This article gives an overview of the efforts, worldwide and on a regional, that is, European, basis for introducing more effective and better harmonised financial regulation. Recent initiatives, especially the work of the G20 and the creation of the Financial Stability Board (FSB), indicate greater interest in worldwide coordination of financial regulatory intervention. The financial crisis has however dealt a serious blow to the previously existing international dialogue, and a fear exists that the main regulators may withdraw to their national battlefields. Major changes in the supervisory architecture are planned in the European Union: a more detailed coordinated app-roach to regulation and to monitoring the application of existing regulations is proposed by creating a European System of Financial Supervisors. A European Systemic Risk Board will also be introduced. These and comparable changes in the US may contribute to reactivating the regulatory dialogue.
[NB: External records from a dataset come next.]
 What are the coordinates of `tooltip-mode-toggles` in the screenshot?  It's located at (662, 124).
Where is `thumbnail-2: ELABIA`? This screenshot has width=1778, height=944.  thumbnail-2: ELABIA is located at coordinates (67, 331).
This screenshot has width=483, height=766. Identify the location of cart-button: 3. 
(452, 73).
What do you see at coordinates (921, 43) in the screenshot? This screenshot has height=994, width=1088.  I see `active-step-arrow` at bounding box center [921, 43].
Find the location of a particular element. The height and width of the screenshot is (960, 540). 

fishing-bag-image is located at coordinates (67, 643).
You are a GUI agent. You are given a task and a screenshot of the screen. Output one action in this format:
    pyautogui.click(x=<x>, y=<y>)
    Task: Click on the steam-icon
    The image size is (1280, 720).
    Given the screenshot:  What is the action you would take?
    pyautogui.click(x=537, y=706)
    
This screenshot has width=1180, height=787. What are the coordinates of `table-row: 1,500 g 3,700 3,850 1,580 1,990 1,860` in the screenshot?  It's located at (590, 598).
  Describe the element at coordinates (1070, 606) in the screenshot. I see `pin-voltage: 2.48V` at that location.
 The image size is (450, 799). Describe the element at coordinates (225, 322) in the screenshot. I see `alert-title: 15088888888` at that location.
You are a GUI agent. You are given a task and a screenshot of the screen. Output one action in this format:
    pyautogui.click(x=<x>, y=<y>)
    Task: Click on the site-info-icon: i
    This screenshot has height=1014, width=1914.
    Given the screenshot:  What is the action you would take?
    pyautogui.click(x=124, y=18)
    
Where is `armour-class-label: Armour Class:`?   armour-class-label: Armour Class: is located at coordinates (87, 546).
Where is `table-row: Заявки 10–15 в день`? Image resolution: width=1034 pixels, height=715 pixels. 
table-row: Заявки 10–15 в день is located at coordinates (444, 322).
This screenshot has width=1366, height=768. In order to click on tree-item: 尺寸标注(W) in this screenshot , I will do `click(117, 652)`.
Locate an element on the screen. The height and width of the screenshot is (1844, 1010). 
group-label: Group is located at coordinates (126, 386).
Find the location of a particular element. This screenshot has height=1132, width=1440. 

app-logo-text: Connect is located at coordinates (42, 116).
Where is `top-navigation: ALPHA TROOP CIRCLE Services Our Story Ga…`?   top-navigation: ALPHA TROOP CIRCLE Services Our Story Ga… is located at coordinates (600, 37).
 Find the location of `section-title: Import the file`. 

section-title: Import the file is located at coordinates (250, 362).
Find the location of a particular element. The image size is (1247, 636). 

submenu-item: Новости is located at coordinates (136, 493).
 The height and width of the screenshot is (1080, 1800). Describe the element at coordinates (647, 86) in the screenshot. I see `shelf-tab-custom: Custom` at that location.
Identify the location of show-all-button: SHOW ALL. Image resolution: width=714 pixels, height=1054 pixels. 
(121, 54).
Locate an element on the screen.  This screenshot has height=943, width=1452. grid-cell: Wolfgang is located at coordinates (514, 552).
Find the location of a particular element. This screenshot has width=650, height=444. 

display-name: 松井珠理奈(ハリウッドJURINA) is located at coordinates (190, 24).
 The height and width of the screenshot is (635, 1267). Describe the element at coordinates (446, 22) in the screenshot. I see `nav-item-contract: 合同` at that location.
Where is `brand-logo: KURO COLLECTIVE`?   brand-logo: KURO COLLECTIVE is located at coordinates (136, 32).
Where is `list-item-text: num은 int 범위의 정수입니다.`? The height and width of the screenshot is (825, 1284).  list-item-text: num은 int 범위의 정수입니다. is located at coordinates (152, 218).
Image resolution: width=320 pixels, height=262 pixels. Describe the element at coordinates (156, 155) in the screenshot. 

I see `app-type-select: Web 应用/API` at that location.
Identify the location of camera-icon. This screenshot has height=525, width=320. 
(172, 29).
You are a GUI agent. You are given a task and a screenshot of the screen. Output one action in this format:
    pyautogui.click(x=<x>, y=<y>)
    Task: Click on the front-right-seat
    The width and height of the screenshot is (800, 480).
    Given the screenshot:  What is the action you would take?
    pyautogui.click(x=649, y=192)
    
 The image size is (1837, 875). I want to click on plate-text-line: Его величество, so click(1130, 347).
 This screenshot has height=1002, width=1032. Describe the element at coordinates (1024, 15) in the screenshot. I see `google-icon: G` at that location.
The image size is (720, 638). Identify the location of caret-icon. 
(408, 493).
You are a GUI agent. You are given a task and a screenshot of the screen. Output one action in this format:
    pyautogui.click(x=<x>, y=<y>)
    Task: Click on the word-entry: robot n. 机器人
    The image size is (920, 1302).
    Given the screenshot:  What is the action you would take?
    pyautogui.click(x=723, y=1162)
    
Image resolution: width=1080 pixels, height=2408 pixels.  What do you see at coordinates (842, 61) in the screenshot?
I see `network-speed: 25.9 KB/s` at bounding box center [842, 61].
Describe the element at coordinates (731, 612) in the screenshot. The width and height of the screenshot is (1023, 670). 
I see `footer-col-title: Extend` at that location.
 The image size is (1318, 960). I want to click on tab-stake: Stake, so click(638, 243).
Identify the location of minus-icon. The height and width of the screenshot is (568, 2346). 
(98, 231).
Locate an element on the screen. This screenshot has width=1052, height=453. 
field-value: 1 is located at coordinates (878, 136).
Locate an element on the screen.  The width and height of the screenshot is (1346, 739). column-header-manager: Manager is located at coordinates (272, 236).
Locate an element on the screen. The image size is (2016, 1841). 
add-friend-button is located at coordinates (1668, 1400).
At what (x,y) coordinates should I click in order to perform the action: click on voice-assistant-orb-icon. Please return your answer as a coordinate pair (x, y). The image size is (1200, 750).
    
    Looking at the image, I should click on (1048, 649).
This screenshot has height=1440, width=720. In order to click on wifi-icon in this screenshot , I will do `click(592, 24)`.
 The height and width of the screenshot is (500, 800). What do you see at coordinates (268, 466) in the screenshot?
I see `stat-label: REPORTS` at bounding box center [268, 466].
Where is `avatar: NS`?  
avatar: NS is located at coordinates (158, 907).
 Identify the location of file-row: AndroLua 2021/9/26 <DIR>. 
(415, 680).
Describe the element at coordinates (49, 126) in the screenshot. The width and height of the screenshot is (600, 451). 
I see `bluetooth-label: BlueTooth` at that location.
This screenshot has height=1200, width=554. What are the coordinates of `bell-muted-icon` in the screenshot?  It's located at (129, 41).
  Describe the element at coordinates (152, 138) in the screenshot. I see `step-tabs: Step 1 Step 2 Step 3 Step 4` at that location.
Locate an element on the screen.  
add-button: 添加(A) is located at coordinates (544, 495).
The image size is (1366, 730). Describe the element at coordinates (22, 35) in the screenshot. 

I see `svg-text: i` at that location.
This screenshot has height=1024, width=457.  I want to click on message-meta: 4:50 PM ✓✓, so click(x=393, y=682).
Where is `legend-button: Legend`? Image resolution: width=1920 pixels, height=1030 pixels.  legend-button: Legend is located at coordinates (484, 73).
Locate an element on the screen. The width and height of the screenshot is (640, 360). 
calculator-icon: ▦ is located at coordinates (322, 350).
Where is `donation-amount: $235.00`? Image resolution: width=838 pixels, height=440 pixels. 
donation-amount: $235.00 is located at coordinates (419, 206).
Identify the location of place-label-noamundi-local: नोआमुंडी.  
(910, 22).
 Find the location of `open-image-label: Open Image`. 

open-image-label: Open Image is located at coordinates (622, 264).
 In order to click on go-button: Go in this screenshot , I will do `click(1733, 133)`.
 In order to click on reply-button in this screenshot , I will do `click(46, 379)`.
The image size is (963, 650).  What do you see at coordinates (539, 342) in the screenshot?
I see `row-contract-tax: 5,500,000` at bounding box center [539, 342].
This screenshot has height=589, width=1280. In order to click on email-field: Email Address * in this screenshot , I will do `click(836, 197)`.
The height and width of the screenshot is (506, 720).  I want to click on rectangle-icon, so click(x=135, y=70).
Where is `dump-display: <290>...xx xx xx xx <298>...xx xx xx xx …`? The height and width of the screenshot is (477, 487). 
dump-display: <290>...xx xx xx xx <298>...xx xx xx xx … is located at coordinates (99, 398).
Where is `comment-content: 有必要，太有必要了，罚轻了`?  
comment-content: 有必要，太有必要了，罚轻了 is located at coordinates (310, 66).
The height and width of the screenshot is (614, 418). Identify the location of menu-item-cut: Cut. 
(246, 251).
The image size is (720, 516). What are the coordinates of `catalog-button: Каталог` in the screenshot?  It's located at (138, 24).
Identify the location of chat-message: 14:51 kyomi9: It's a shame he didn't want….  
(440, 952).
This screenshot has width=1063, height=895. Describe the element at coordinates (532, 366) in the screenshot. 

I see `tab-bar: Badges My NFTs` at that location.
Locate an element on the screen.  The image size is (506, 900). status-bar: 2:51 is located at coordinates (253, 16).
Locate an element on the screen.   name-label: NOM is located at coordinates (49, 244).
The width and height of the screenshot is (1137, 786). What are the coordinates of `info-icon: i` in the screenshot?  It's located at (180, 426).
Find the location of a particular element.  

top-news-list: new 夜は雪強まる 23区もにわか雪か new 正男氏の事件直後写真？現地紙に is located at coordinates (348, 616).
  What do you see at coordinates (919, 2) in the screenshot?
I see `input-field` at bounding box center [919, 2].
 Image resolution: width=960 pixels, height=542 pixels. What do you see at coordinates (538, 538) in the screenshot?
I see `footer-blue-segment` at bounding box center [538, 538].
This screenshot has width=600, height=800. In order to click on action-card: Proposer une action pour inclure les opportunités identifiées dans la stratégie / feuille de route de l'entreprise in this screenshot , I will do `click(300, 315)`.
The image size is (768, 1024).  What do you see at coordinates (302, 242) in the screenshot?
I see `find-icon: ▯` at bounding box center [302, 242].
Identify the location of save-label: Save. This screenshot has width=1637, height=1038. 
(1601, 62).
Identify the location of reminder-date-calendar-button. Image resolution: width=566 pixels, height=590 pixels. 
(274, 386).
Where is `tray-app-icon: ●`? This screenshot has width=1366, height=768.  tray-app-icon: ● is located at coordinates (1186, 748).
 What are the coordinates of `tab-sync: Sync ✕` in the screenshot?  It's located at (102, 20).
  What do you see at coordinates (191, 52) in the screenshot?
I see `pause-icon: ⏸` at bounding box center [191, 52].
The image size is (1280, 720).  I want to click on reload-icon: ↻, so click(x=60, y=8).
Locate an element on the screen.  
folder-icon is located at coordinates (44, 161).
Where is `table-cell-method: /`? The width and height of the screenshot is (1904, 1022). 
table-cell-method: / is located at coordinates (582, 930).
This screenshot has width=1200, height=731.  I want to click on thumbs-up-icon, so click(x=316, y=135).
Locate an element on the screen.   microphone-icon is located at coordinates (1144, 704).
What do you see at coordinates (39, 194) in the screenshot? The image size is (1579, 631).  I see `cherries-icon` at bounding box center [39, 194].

The core challenge remains that of effective application of the agreements, both at the regional and the international level, and there is no ready answer to this.
International and local regulation should be coordinated.
Regulators should coordinate better, as markets are international, and regulatory arbitrage may undermine effectiveness.
Macro and micro supervision have to be integrated without losing their specificity.
The present cooperation mechanisms have been conceived for fair weather.
Adequate instruments have to be developed to deal with a financial crisis, at both regional and international levels.